Because the second paragraph doesn't tell the whole story. Milan were so much better on paper and, for most of the match, on the pitch than Liverpool in 2005 that the fact they have been weakened while Liverpool have been strengthened does not lessen their chances of victory. Yes, Liverpool have dramatically enhanced their striking options: Peter Crouch, Dirk Kuyt and Craig Bellamy may frequently be exposed as embarrassingly limited, but they're still a darn sight more menacing than Djibril Cissé and Milan Baros - yet Milan, though shorn of Jaap Stam, still have sufficient quality to contain them comfortably.

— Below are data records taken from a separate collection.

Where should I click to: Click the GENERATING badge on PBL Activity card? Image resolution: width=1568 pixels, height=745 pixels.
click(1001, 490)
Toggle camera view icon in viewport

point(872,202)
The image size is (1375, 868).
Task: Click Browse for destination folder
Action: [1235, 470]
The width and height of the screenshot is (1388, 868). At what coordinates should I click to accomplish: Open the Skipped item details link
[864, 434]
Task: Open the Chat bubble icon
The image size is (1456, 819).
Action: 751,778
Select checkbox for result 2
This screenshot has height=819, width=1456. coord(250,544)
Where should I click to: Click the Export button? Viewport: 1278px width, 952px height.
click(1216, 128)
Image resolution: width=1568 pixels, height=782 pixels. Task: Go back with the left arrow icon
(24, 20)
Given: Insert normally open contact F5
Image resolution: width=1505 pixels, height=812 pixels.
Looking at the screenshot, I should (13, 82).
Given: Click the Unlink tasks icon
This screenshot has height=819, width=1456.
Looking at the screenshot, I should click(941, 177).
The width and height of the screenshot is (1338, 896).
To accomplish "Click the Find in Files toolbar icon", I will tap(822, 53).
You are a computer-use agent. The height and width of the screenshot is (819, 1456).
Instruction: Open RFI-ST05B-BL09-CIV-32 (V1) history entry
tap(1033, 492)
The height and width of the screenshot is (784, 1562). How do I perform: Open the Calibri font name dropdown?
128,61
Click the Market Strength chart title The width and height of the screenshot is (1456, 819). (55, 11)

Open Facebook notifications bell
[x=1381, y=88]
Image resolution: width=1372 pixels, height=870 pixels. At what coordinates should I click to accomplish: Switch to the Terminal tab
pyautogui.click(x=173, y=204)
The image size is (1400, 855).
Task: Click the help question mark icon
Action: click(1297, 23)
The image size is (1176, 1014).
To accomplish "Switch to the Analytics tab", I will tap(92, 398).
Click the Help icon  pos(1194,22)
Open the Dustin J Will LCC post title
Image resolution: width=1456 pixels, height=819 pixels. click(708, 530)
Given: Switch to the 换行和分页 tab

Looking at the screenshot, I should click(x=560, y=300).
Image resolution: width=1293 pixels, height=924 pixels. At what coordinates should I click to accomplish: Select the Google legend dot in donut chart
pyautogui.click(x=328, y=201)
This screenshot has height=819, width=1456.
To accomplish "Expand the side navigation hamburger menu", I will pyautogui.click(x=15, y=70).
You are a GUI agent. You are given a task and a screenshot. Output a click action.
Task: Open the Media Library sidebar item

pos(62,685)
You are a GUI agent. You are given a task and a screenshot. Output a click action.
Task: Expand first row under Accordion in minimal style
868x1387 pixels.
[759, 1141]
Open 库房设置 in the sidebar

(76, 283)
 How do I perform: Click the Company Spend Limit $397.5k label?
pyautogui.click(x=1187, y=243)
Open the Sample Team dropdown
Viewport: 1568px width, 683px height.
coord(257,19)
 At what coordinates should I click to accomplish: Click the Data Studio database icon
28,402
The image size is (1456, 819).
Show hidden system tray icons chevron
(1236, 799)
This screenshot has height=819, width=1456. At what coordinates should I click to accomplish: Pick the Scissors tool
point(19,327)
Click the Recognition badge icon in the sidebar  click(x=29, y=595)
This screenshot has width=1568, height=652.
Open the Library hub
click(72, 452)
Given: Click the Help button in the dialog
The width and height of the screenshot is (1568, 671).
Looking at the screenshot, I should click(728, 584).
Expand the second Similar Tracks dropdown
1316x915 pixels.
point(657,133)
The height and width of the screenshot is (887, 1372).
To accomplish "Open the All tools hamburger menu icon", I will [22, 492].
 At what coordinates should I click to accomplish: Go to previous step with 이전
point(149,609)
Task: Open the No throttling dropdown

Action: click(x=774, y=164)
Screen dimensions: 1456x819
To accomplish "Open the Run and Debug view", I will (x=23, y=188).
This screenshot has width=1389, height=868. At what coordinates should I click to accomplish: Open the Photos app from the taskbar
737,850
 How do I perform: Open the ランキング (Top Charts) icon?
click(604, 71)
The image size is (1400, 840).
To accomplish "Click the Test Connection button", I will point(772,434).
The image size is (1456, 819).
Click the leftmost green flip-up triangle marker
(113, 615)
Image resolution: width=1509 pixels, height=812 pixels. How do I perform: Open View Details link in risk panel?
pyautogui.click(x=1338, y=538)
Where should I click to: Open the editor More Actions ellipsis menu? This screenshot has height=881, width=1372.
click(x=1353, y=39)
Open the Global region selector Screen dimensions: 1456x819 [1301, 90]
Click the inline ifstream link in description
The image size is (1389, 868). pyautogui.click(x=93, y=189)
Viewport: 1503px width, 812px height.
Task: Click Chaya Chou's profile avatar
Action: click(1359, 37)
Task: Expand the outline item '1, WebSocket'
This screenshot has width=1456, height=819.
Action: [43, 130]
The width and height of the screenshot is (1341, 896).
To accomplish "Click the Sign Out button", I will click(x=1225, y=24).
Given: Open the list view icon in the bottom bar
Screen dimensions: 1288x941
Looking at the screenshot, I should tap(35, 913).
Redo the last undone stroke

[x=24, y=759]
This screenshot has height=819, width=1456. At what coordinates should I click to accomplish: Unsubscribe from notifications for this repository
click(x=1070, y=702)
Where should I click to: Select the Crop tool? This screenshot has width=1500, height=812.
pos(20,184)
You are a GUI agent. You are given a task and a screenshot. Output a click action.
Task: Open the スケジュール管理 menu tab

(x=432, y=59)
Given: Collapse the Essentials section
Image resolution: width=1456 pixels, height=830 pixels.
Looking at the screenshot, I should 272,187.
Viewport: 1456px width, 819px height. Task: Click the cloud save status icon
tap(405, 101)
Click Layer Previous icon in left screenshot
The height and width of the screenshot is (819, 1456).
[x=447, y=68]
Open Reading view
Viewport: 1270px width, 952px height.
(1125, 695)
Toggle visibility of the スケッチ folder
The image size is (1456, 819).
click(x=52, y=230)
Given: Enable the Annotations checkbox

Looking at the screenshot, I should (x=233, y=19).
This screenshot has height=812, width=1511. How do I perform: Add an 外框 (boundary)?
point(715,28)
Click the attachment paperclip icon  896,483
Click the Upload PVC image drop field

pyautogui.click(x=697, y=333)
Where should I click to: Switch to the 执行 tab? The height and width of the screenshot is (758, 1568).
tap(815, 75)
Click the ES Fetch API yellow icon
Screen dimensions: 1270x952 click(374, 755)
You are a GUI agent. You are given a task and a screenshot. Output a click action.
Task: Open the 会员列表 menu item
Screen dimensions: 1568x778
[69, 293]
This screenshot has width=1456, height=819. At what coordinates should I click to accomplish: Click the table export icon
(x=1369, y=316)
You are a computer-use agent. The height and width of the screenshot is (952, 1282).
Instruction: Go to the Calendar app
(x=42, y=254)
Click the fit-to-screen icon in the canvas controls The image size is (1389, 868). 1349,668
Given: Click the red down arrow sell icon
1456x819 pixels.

Liverpool have also improved their defence, most obviously by ditching Djimi Traoré, but also by replacing Jerzy Dudek with Jose Reina. And Milan have been weakened up front: indeed, the departures of Hernan Crespo and Andriy Shevchenko have forced them to change their shape in Europe - with Ronaldo cup-tied, they simply no longer have two genuinely dangerous strikers. Yet, as Milan, showed tonight, and in the previous round in Munich, they don't need more than one striker: because most of their menace comes from midfield. That's the one area where Milan have not been weakened and where Liverpool have not significantly strengthened (Javier Mascherano and Momo Sissoko may go on to be better than Hamann, but they're not there yet; and - shocking though it sounds - neither Jermaine Pennant nor Bolo Zenden are better than Harry Kewell and Vladimir Smicer). Chelsea ran Liverpool's midfield ragged when they bothered to try to play through them rather than over them, and Milan should do likewise. Benitez surely won't give them as much space as Sir Alex Ferguson afforded them tonight (it was as if the United manager had forgotten all about the first half of the first leg at Old Trafford), but Kaka, Pirlo and Seedorf only need an inch. They should beat Liverpool by miles. Which, of course, is what we said last time, too.